Top of LISTED RECORDS

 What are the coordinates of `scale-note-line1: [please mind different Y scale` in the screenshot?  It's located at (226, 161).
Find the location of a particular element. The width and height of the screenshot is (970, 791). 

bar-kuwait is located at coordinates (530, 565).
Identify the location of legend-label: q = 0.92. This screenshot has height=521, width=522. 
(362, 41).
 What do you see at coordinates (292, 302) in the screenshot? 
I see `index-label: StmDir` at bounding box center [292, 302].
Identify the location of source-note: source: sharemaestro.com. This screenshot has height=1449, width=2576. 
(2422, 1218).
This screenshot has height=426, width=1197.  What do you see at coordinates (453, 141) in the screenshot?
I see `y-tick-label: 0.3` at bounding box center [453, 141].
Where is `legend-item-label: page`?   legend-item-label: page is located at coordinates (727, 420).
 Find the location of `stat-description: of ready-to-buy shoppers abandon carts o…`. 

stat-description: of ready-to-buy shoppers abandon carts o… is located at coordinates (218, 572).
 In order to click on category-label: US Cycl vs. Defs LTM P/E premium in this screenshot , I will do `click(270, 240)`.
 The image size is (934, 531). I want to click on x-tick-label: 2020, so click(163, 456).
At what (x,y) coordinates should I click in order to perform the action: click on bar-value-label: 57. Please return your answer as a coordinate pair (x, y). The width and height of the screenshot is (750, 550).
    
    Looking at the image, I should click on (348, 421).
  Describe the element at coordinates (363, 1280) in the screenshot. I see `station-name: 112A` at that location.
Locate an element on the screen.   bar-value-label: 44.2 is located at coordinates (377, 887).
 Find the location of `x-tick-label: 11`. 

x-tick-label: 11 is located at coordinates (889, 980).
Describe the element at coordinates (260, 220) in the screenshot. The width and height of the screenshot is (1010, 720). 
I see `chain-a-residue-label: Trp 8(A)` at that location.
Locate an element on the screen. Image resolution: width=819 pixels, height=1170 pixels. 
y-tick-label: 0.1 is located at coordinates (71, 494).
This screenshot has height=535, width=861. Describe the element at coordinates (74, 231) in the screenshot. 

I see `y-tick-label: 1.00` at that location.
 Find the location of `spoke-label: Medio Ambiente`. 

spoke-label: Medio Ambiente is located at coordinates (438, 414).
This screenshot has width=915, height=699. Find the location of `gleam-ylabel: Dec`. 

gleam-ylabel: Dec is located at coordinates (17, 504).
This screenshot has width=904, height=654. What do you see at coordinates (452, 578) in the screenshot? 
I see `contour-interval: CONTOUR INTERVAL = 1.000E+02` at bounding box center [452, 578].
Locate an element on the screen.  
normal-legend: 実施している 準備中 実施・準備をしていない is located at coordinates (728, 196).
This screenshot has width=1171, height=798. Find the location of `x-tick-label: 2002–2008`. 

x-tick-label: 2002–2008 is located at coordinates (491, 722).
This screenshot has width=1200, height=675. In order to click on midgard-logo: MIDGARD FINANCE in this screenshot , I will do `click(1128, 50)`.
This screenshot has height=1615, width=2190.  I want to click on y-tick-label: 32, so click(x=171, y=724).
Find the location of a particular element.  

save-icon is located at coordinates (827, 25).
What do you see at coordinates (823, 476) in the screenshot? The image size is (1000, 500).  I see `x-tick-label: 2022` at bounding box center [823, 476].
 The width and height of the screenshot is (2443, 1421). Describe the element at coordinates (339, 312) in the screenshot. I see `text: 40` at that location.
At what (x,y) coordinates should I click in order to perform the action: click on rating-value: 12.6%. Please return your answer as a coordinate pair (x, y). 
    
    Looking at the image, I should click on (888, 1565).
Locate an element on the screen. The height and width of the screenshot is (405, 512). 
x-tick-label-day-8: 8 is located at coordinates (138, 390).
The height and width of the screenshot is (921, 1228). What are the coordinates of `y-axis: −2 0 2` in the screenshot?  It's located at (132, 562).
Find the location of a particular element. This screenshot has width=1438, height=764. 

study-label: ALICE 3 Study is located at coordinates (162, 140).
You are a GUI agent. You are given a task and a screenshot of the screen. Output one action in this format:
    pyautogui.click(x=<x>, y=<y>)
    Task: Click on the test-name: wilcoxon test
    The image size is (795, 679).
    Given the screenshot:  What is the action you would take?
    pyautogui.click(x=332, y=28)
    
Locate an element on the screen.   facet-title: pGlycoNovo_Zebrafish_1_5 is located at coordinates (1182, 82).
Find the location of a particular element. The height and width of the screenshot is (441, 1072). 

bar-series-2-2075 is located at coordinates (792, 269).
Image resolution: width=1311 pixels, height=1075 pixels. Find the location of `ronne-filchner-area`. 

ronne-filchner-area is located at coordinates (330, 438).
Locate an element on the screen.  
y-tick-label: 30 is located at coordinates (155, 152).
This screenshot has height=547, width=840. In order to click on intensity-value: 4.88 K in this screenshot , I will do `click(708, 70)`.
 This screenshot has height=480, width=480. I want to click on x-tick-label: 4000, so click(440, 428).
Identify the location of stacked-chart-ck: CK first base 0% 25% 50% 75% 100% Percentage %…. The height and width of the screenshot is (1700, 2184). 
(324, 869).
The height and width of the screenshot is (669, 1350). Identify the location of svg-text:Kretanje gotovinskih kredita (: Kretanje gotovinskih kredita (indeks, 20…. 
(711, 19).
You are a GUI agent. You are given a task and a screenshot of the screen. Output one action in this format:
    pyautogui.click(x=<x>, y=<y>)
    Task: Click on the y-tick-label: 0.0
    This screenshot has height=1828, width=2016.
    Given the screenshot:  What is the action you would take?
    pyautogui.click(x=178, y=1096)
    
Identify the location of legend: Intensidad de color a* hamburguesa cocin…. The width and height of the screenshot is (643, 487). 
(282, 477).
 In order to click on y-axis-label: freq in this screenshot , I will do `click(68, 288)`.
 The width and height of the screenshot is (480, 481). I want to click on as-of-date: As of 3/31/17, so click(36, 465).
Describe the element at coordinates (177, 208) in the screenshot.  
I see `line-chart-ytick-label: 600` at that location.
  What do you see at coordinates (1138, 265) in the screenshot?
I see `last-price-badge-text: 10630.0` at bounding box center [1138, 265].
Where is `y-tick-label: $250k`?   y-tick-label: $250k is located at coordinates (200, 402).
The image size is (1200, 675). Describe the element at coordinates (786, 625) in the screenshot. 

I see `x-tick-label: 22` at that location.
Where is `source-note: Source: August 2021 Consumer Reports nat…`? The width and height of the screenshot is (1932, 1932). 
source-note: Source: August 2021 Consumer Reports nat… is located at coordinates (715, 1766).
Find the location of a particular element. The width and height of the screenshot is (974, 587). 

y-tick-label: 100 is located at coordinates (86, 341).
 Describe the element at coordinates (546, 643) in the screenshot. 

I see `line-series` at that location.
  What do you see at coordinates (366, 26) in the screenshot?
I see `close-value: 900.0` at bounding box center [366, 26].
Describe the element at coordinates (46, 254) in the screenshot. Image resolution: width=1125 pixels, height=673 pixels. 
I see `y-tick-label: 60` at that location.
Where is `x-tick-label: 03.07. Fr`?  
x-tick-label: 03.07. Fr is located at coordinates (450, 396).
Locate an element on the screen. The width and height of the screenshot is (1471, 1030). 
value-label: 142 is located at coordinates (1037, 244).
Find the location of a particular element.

Bottom of LISTED RECORDS

Reproduce all of the records above word for word, line by line, with nothing changed.

 What are the coordinates of `scale-note-line1: [please mind different Y scale` in the screenshot?  It's located at (226, 161).
Find the location of a particular element. The width and height of the screenshot is (970, 791). 

bar-kuwait is located at coordinates (530, 565).
Identify the location of legend-label: q = 0.92. This screenshot has height=521, width=522. 
(362, 41).
 What do you see at coordinates (292, 302) in the screenshot? 
I see `index-label: StmDir` at bounding box center [292, 302].
Identify the location of source-note: source: sharemaestro.com. This screenshot has height=1449, width=2576. 
(2422, 1218).
This screenshot has height=426, width=1197.  What do you see at coordinates (453, 141) in the screenshot?
I see `y-tick-label: 0.3` at bounding box center [453, 141].
Where is `legend-item-label: page`?   legend-item-label: page is located at coordinates (727, 420).
 Find the location of `stat-description: of ready-to-buy shoppers abandon carts o…`. 

stat-description: of ready-to-buy shoppers abandon carts o… is located at coordinates (218, 572).
 In order to click on category-label: US Cycl vs. Defs LTM P/E premium in this screenshot , I will do `click(270, 240)`.
 The image size is (934, 531). I want to click on x-tick-label: 2020, so click(163, 456).
At what (x,y) coordinates should I click in order to perform the action: click on bar-value-label: 57. Please return your answer as a coordinate pair (x, y). The width and height of the screenshot is (750, 550).
    
    Looking at the image, I should click on (348, 421).
  Describe the element at coordinates (363, 1280) in the screenshot. I see `station-name: 112A` at that location.
Locate an element on the screen.   bar-value-label: 44.2 is located at coordinates (377, 887).
 Find the location of `x-tick-label: 11`. 

x-tick-label: 11 is located at coordinates (889, 980).
Describe the element at coordinates (260, 220) in the screenshot. The width and height of the screenshot is (1010, 720). 
I see `chain-a-residue-label: Trp 8(A)` at that location.
Locate an element on the screen. Image resolution: width=819 pixels, height=1170 pixels. 
y-tick-label: 0.1 is located at coordinates (71, 494).
This screenshot has height=535, width=861. Describe the element at coordinates (74, 231) in the screenshot. 

I see `y-tick-label: 1.00` at that location.
 Find the location of `spoke-label: Medio Ambiente`. 

spoke-label: Medio Ambiente is located at coordinates (438, 414).
This screenshot has width=915, height=699. Find the location of `gleam-ylabel: Dec`. 

gleam-ylabel: Dec is located at coordinates (17, 504).
This screenshot has width=904, height=654. What do you see at coordinates (452, 578) in the screenshot? 
I see `contour-interval: CONTOUR INTERVAL = 1.000E+02` at bounding box center [452, 578].
Locate an element on the screen.  
normal-legend: 実施している 準備中 実施・準備をしていない is located at coordinates (728, 196).
This screenshot has width=1171, height=798. Find the location of `x-tick-label: 2002–2008`. 

x-tick-label: 2002–2008 is located at coordinates (491, 722).
This screenshot has width=1200, height=675. In order to click on midgard-logo: MIDGARD FINANCE in this screenshot , I will do `click(1128, 50)`.
This screenshot has height=1615, width=2190.  I want to click on y-tick-label: 32, so click(x=171, y=724).
Find the location of a particular element.  

save-icon is located at coordinates (827, 25).
What do you see at coordinates (823, 476) in the screenshot? The image size is (1000, 500).  I see `x-tick-label: 2022` at bounding box center [823, 476].
 The width and height of the screenshot is (2443, 1421). Describe the element at coordinates (339, 312) in the screenshot. I see `text: 40` at that location.
At what (x,y) coordinates should I click in order to perform the action: click on rating-value: 12.6%. Please return your answer as a coordinate pair (x, y). 
    
    Looking at the image, I should click on (888, 1565).
Locate an element on the screen. The height and width of the screenshot is (405, 512). 
x-tick-label-day-8: 8 is located at coordinates (138, 390).
The height and width of the screenshot is (921, 1228). What are the coordinates of `y-axis: −2 0 2` in the screenshot?  It's located at (132, 562).
Find the location of a particular element. This screenshot has width=1438, height=764. 

study-label: ALICE 3 Study is located at coordinates (162, 140).
You are a GUI agent. You are given a task and a screenshot of the screen. Output one action in this format:
    pyautogui.click(x=<x>, y=<y>)
    Task: Click on the test-name: wilcoxon test
    The image size is (795, 679).
    Given the screenshot:  What is the action you would take?
    pyautogui.click(x=332, y=28)
    
Locate an element on the screen.   facet-title: pGlycoNovo_Zebrafish_1_5 is located at coordinates (1182, 82).
Find the location of a particular element. The height and width of the screenshot is (441, 1072). 

bar-series-2-2075 is located at coordinates (792, 269).
Image resolution: width=1311 pixels, height=1075 pixels. Find the location of `ronne-filchner-area`. 

ronne-filchner-area is located at coordinates (330, 438).
Locate an element on the screen.  
y-tick-label: 30 is located at coordinates (155, 152).
This screenshot has height=547, width=840. In order to click on intensity-value: 4.88 K in this screenshot , I will do `click(708, 70)`.
 This screenshot has height=480, width=480. I want to click on x-tick-label: 4000, so click(440, 428).
Identify the location of stacked-chart-ck: CK first base 0% 25% 50% 75% 100% Percentage %…. The height and width of the screenshot is (1700, 2184). 
(324, 869).
The height and width of the screenshot is (669, 1350). Identify the location of svg-text:Kretanje gotovinskih kredita (: Kretanje gotovinskih kredita (indeks, 20…. 
(711, 19).
You are a GUI agent. You are given a task and a screenshot of the screen. Output one action in this format:
    pyautogui.click(x=<x>, y=<y>)
    Task: Click on the y-tick-label: 0.0
    This screenshot has height=1828, width=2016.
    Given the screenshot:  What is the action you would take?
    pyautogui.click(x=178, y=1096)
    
Identify the location of legend: Intensidad de color a* hamburguesa cocin…. The width and height of the screenshot is (643, 487). 
(282, 477).
 In order to click on y-axis-label: freq in this screenshot , I will do `click(68, 288)`.
 The width and height of the screenshot is (480, 481). I want to click on as-of-date: As of 3/31/17, so click(36, 465).
Describe the element at coordinates (177, 208) in the screenshot.  
I see `line-chart-ytick-label: 600` at that location.
  What do you see at coordinates (1138, 265) in the screenshot?
I see `last-price-badge-text: 10630.0` at bounding box center [1138, 265].
Where is `y-tick-label: $250k`?   y-tick-label: $250k is located at coordinates (200, 402).
The image size is (1200, 675). Describe the element at coordinates (786, 625) in the screenshot. 

I see `x-tick-label: 22` at that location.
Where is `source-note: Source: August 2021 Consumer Reports nat…`? The width and height of the screenshot is (1932, 1932). 
source-note: Source: August 2021 Consumer Reports nat… is located at coordinates (715, 1766).
Find the location of a particular element. The width and height of the screenshot is (974, 587). 

y-tick-label: 100 is located at coordinates (86, 341).
 Describe the element at coordinates (546, 643) in the screenshot. 

I see `line-series` at that location.
  What do you see at coordinates (366, 26) in the screenshot?
I see `close-value: 900.0` at bounding box center [366, 26].
Describe the element at coordinates (46, 254) in the screenshot. Image resolution: width=1125 pixels, height=673 pixels. 
I see `y-tick-label: 60` at that location.
Where is `x-tick-label: 03.07. Fr`?  
x-tick-label: 03.07. Fr is located at coordinates (450, 396).
Locate an element on the screen. The width and height of the screenshot is (1471, 1030). 
value-label: 142 is located at coordinates (1037, 244).
Find the location of a particular element.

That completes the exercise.